Expertise developed from years of work gave him a front-row seat to a number of highly classified operations, including 1980’s Operation Eagle Claw: the failed Iranian hostage rescue attempt in which eight American service members were killed when two U.S. aircraft collided in the desert. “I had six guys on the refueling mission in the desert that night, and thankfully they all survived,” he recalls.
His promotion to lieutenant colonel would take Chesterman to his penultimate assignment at the headquarters of Strategic Air Command in Omaha, Neb. There, he says, in critical times he was often the junior officer in the room, such as when General Norman Schwartzkopf would be linked in via then state-of-the-art video technology to hold briefings on Desert Shield/Desert Storm during the 1990/1991 Gulf War.
Twenty years after joining the Air Force, Lieutenant Colonel Chesterman would take a seat at the Pentagon as director of Air Force Fuels Logistics. Now the Air Force expert in petroleum logistics, he presided over a career field of some 4,500 people working in global refueling operations.

================

Answer these questions from the passage on Chesterman's Air Force career:
(a) How many of his men were on the refueling mission in the desert during Operation Eagle Claw?
(b) In what city was the headquarters of Strategic Air Command?
(c) About how many people worked in the career field he presided over as director of Air Force Fuels Logistics?
You won't need the material to answer anything about the text.

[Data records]
================

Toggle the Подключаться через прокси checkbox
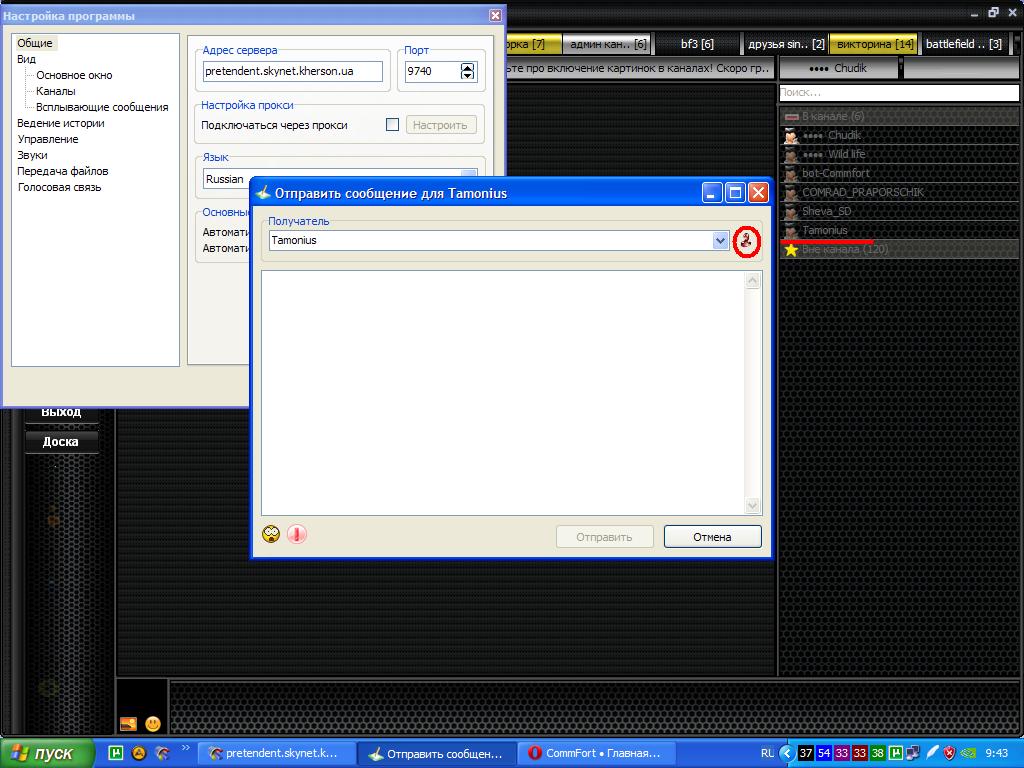1024x768 pixels. tap(392, 125)
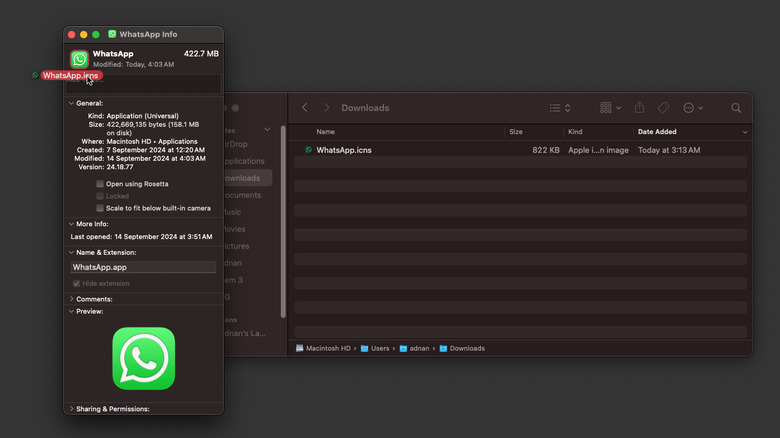Collapse the General section
The height and width of the screenshot is (438, 780).
pyautogui.click(x=72, y=103)
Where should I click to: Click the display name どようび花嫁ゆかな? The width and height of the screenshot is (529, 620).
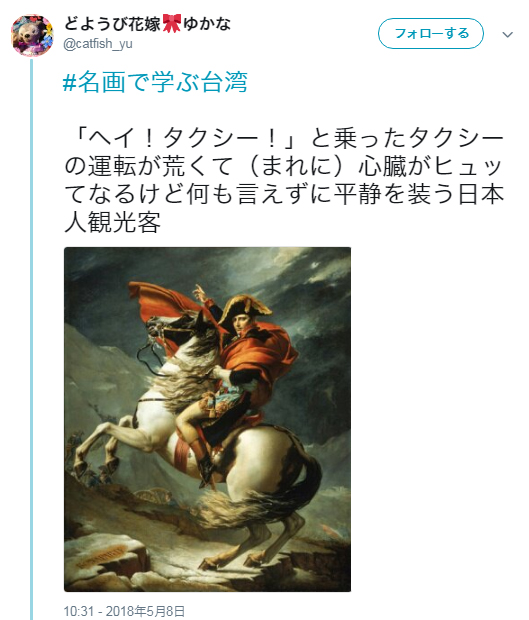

================

Solution to the exercise -
(a) Six.
(b) Omaha, Neb.
(c) Some 4,500.